By Jarrod Potter
FIRE may have taken their basketball home in May, but 126 days later the Western Port Steelers have brought victory back to Somerville.
Despite the loss of the Somerville Recreation and Community Centre, the Steelers will remember 2016 as the year they broke through to win the Big V Division 2 Men’s championship victory on Sunday.
The Steelers had to do it the hard way – at their second home with Southern Peninsula Basketball Association and the Hillview Stadium – after conceding a 64-59 loss to Coburg in the first match of the series.
Western Port fought back on Saturday to win 76-57, but not despite a few anxious moments while its big lead was whittled down to force the third, decisive clash, on Sunday.
Western Port shot away from the start on the back of captain Ricki DeHaan (21 points), Matthew Orchard-Astley (18 points), Corey Bond (11 points) and Grand Final MVP Ryan Tindal (13 points, 11 rebounds).
But Coburg didn’t give up and slashed a 20-point gap to four near the start of the last term. From there the Steelers dug in and fought for everything – every rebound, hustling for every possession and slamming through the Giants to push away bit by bit.
Finally, when the siren went, Steelers coach Kenny Brunner slumped to the floor with joy as his side claimed the 76-57 win and the pennant.
The trademark maroon towel which seemingly lives around Brunner’s neck had a different purpose on Sunday – to wipe away tears of joy.
“Nothing can describe this feeling,” he said. “Personally I’ve been a championship player my whole career and now I’m a championship coach with these guys.

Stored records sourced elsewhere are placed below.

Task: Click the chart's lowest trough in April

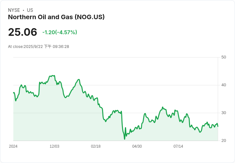Action: click(x=125, y=139)
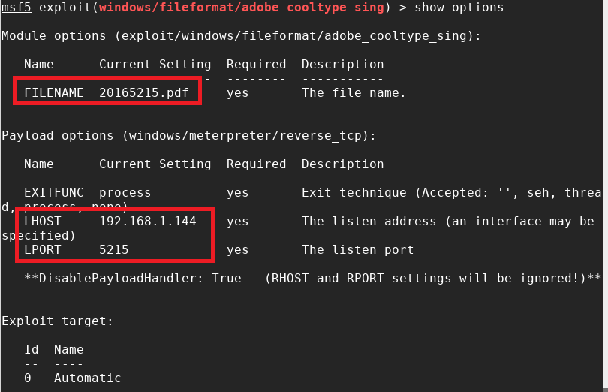Screen dimensions: 608x392
Task: Click the 5215 port value
Action: pos(113,250)
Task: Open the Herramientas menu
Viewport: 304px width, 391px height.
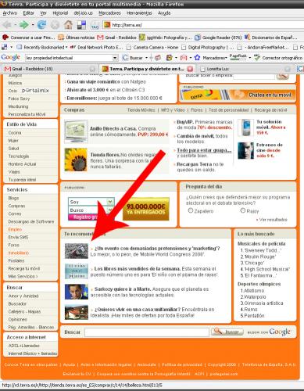Action: 139,13
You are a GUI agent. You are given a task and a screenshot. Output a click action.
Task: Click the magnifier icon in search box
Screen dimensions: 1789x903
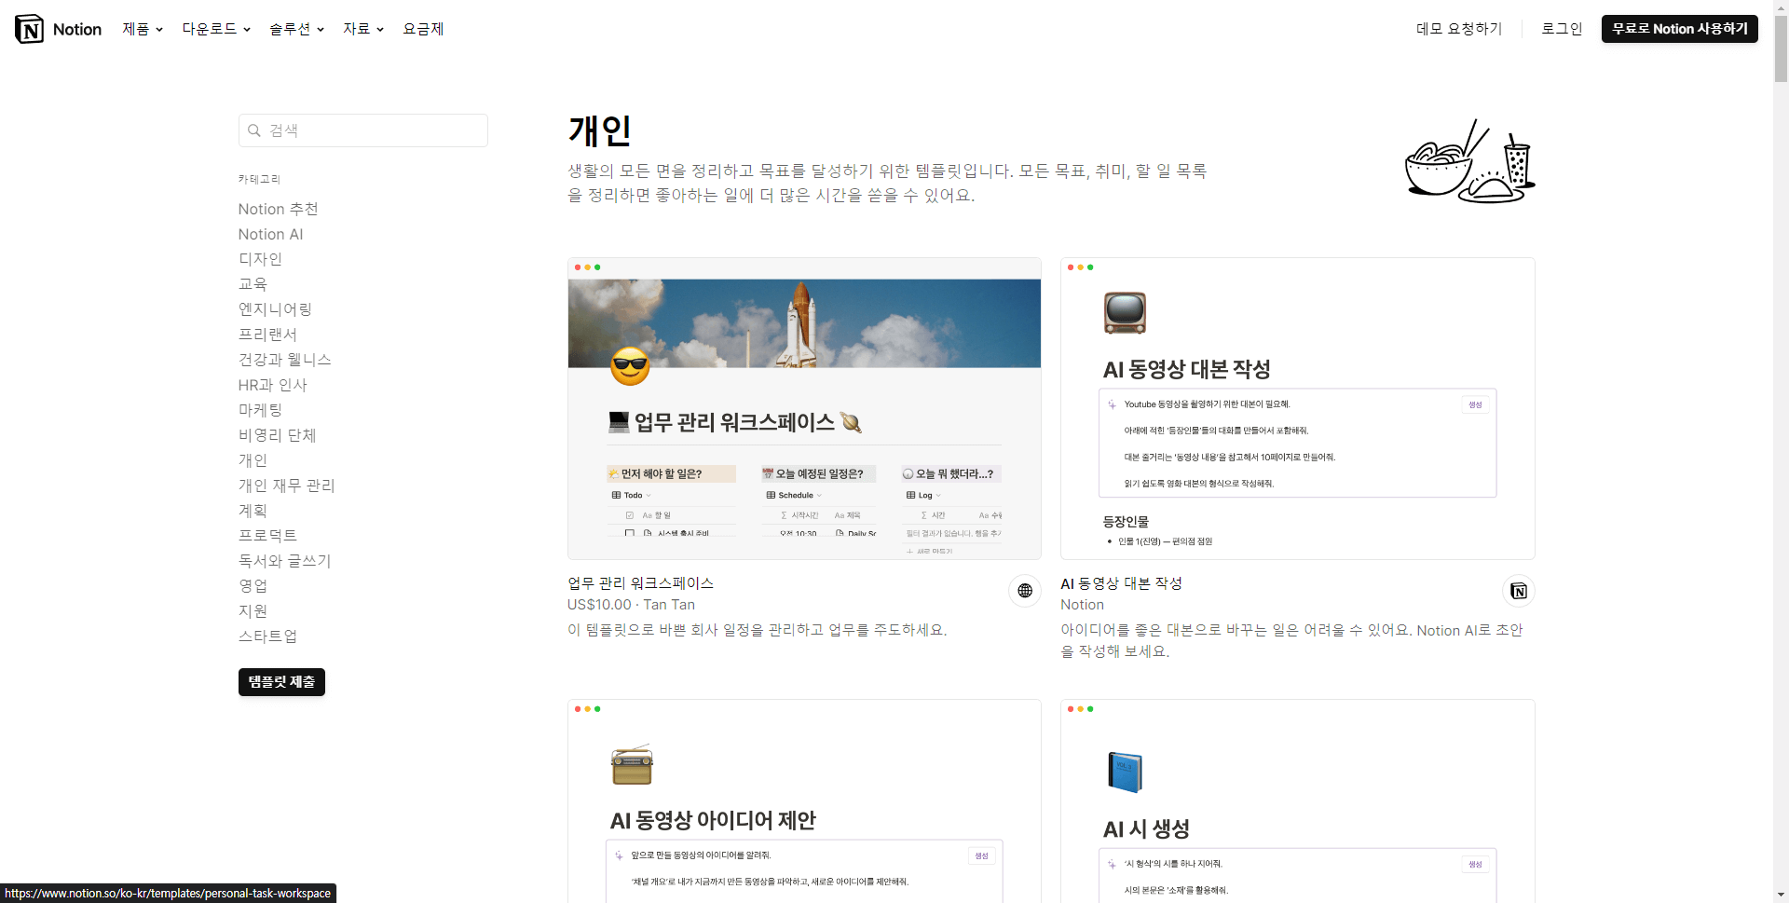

“To come back after losing last year in a heartbreaking game three and then win today with so much pressure on them, shows the type of character these guys have.”
Brunner believes losing the home court played a crucial role throughout the year.
“Losing the stadium brought us back, made us stronger together,” Brunner said. “It made us all realise we can’t take stuff for granted and we’ve been on the road since the beginning of May.
“It’s hard to go on the road, not having a stadium … I think it brought the guys closer together and, once we started getting some wins, the guys realised no matter where we play, as long as we play together, we’ll be OK.
Western Port Basketball Association president James Langford said there was more good news to come with the Somerville Recreation and Community Centre reconstruction about to go to tender as the Steelerdome moves towards a newer, grander four-court vision.